Through a variety of mechanisms, Vitamin D could decrease the chance of infections. These mechanisms such as inducing defensins and cathelicidins which are both cysteine rich cationic proteins that play a critical role in mammalian innate immune defense against invasive bacterial infections. These proteins may decrease viral replication rates and reduce concentration levels of pro-inflammatory cytokines that cause inflammation that damages the lung linings and may lead to pneumonia and increasing concentration levels of anti-inflammatory cytokines also.

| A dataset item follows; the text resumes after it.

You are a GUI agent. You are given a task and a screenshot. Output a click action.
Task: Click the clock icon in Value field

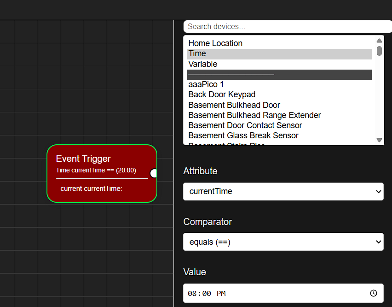(x=374, y=293)
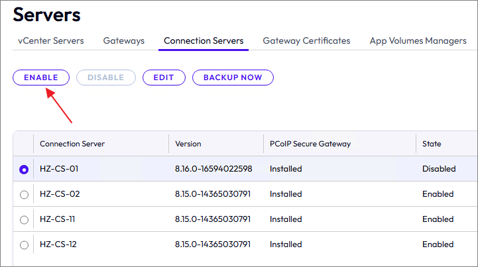
Task: Click the PCoIP Secure Gateway column header
Action: [x=310, y=144]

Vitamin D is a modulator of adaptive immunity. It suppresses responses mediated by the T help cell type by primarily repressing production of inflammatory cytokines. Serum concentrations tend to decrease with age which may be critical to COVID-19 because case fatality rates increase with age.
Several clinical trials and observational studies have reported that taking Vitamin D decreased the risk of influenza, and others could not. Supporting evidence of the role Vitamin D may play in reducing the risk of COVID-19 includes that the outbreak resulted in the winter which is a time when
25-hydroxyvitamin D (25(OH)D) concentrations are at their lowest. The amount of cases in the Southern Hemisphere at summers end are low. Additionally it has been found that Vitamin D deficiency may promote acute respiratory distress syndrome and that fatality rates can increase as a person ages and with extreme disease comorbidity, which both are associated with decreased (25(OH)D) concentration.

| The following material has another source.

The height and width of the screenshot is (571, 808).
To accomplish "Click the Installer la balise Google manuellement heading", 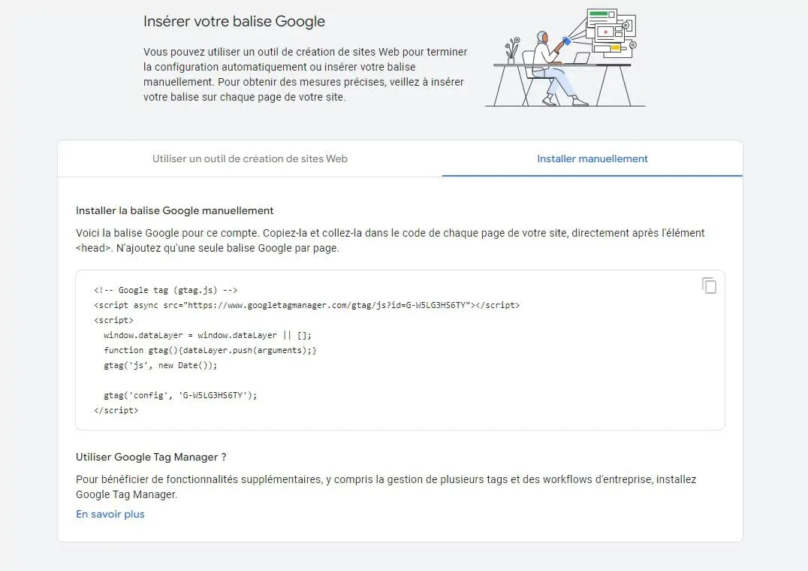I will tap(175, 210).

To minimize the promotion of infection, it has been recommended that if you are at risk of influenza and/or COVID-19 would maybe take 10,000 IU/d of Vitamin D3 for a couple of weeks to rapidly increase 25(OH)D) levels followed by 5,000 IU/d. The goal is to increase 25(OH)D) levels of concentrations above 40-60 ng/mL. For the treating people that have already become infected with COVID-19, higher levels of Vitamin D3 doses could be useful.
Magnesium supplementation is recommended when taking Vitamin D supplements as it helps activate Vitamin D which in turn promotes regulation of calcium and phosphate homeostasis to affect maintenance and growth of bones. All enzymes which will metabolize Vitamin D appear to need Magnesium, acting as a cofactor in the enzymatic reactions of the kidneys and liver. The dose of Magnesium should be in the range of 250-500 mg/d along with twice the dose of calcium.
Although some contradictory data exists, the evidence available shows that supplementation with several micronutrients with immune supporting roles can vary immune function and help decrease the risk of infection. Micronutrients that haveh the strongest indications for immune support are Vitamins D and C along with Zinc.